2019 Conferences/Seminars




NYCAVMA Annual Spring Conference:

April 11th - 14th 2019, Ellicotville NY, featuring an Osteopathic Seminar with Laura Taylor.


We hope you'll join us at the Holiday Valley Ski Resort for our 2019 Annual Conference! April 11th will be Equine day...all are welcome to this hands-on experience, though there will be homework that needs completing prior to attending. April 12th -14th will center around theory and small animal techniques. Pricing and registration information will be available soon.


About Laura


"As a holistic veterinarian who practices osteopathy and other alternative treatments, my job is to help horses, cats, and dogs regain mobility and return to their natural state of wholeness. Whether a house cat or a canine or equine athlete, I help animals live to their full potential of health, vitality, and longevity.


As a youngster, I felt deeply connected to all animals and was a typical “horse crazy” girl. I was fortunate to have had horses growing up. At the age of 11, I already knew I wanted to be a veterinarian. Of course, becoming a vet wasn’t as easy as making the decision. University professors warned students to have a Plan B due to the difficulty getting into vet school.


I didn’t have a Plan B—not even after my first application was rejected! I simply wanted vet school even more, which made the second attempt and my acceptance into the Ontario Veterinary College that much sweeter! To this day, I recall the whoops and screams of joy.

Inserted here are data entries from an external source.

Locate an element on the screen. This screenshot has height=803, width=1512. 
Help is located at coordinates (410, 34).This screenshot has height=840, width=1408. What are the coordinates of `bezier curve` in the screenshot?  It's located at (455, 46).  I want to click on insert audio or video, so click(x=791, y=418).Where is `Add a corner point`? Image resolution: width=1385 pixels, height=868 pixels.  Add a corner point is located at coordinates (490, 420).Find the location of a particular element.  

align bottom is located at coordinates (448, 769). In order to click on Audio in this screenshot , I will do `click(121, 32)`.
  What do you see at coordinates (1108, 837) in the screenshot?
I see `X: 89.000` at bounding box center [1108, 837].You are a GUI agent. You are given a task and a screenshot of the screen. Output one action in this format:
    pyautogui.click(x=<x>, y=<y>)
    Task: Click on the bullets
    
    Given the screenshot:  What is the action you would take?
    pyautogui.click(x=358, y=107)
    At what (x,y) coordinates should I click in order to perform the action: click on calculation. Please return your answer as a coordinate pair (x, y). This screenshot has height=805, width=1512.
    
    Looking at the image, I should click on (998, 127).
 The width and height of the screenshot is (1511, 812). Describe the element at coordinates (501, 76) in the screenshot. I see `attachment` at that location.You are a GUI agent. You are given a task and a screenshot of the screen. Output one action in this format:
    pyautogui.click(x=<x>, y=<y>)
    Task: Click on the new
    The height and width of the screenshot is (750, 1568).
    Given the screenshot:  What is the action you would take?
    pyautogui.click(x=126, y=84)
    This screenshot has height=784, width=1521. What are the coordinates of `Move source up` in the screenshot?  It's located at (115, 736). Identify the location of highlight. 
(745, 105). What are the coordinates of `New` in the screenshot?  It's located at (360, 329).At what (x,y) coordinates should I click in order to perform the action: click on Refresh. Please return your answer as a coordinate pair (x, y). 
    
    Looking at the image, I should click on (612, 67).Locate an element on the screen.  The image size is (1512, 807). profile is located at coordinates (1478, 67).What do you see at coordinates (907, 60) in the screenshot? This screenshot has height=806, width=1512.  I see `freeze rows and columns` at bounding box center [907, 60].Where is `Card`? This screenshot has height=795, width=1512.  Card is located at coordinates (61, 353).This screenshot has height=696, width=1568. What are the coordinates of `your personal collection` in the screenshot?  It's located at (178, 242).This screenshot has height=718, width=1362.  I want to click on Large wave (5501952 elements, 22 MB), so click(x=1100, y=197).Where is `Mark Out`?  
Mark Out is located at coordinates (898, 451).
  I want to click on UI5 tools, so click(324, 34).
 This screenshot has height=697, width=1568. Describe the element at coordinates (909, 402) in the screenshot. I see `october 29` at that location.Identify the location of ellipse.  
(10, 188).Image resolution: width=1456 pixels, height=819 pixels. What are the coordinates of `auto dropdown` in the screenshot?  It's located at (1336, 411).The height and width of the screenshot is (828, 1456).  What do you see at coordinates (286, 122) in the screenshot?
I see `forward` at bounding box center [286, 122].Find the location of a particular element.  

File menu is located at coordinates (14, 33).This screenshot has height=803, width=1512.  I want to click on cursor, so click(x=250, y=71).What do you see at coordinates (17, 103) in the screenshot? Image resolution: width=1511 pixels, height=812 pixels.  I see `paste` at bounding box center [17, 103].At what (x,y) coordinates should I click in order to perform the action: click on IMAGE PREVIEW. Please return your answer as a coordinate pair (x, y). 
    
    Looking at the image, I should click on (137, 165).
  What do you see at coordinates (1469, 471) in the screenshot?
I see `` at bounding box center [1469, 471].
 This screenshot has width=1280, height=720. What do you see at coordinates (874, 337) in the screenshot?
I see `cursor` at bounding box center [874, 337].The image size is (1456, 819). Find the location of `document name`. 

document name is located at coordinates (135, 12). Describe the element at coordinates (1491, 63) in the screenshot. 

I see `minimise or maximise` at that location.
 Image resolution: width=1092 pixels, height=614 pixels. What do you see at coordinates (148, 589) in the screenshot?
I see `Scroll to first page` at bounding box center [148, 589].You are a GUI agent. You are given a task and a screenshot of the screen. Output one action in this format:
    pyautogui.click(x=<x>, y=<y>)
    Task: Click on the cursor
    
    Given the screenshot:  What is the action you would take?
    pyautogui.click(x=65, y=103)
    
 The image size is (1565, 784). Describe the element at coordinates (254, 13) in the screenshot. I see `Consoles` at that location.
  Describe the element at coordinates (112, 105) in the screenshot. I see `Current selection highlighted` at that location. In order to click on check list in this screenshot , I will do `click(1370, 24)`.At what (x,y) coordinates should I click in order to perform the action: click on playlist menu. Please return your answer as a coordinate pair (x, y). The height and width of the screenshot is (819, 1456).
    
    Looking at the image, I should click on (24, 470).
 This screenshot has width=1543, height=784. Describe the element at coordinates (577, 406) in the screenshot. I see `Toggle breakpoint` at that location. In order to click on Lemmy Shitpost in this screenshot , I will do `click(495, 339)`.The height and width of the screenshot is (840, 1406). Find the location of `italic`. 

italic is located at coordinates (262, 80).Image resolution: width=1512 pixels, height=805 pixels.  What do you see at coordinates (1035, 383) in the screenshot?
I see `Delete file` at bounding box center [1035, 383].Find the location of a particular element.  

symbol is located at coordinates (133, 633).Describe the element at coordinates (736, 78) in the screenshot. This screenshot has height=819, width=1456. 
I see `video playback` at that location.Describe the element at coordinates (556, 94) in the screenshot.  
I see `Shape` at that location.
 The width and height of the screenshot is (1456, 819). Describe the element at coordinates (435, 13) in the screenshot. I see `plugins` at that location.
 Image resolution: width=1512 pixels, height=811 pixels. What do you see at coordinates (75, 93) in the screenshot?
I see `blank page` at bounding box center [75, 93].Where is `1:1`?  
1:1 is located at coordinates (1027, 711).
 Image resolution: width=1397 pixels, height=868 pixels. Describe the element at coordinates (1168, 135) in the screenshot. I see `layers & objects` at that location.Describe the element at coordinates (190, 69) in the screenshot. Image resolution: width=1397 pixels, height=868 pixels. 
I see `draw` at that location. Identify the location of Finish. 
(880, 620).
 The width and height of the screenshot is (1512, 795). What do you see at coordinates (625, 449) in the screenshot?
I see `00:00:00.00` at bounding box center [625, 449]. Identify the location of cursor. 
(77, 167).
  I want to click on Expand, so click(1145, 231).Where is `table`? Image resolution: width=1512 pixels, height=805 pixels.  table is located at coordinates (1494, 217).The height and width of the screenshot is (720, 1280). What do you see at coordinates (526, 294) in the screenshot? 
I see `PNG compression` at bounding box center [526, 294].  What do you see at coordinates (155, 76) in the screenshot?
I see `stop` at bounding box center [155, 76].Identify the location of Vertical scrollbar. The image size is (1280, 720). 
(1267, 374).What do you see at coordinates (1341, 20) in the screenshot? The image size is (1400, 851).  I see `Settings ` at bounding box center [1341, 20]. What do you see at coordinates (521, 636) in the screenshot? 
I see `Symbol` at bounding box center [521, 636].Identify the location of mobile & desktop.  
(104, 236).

Vet school and its science enthralled me! ​But after 6 years of practice, I became disillusioned with the conventional medical model of vets finding problems too late; at advanced stages of disease, the only options are drugs and surgeries. My own lack of training to deal with chronic disease and outright prevention inspired me to break trail and take a journey that ultimately led to 20 years of professional re-invention.


During those 20 years, I studied veterinary chiropractic, and after a decade of practicing it, I began seeing its shortcomings and shifted my studies to a newer and more effective modality--osteopathy. Combine these with my studies in acupuncture, homeopathy, herbal medicine, craniosacral therapy, lymphatic drainage, and visceral and organ manipulation, and you essentially have “veterinary naturopathy.” Many of my studies were for humans; therefore, I adapted my knowledge to work with the anatomies of horses, cats, and dogs. Even today many of these courses for animal treatment rarely exist.


As a result, I’ve created a fully holistic veterinary practice, with the scope of my work limited to musculoskeletal and neurological cases. Every day, my work shows me that life is motion and that improvements in mobility lead to better quality of life.


If anyone would have said to me that one day I’d be practicing exclusively holistic medicine and that 50% of my patients would be horses, I would have said in disbelief, “No way!” Such is the beauty and diversity of a veterinary degree. The “art” of veterinary medicine can only really come from doing the work—practicing, learning, and growing. I love that I work with my hands and that I have access to a more complete and comprehensive toolbox than I would have with traditional veterinary medicine.


I approach my work with a persistent sense of curiosity and a passion for the possible! I enjoy the detective work of osteopathy. I’m in awe of its potential for prevention and true healing because it works with the innate intelligence of the body that wants to heal itself. For that reason, osteopathy offers a deep fix rather than a quick fix! At times, it seems nothing short of magical, and I am humbled by its potency and effectiveness."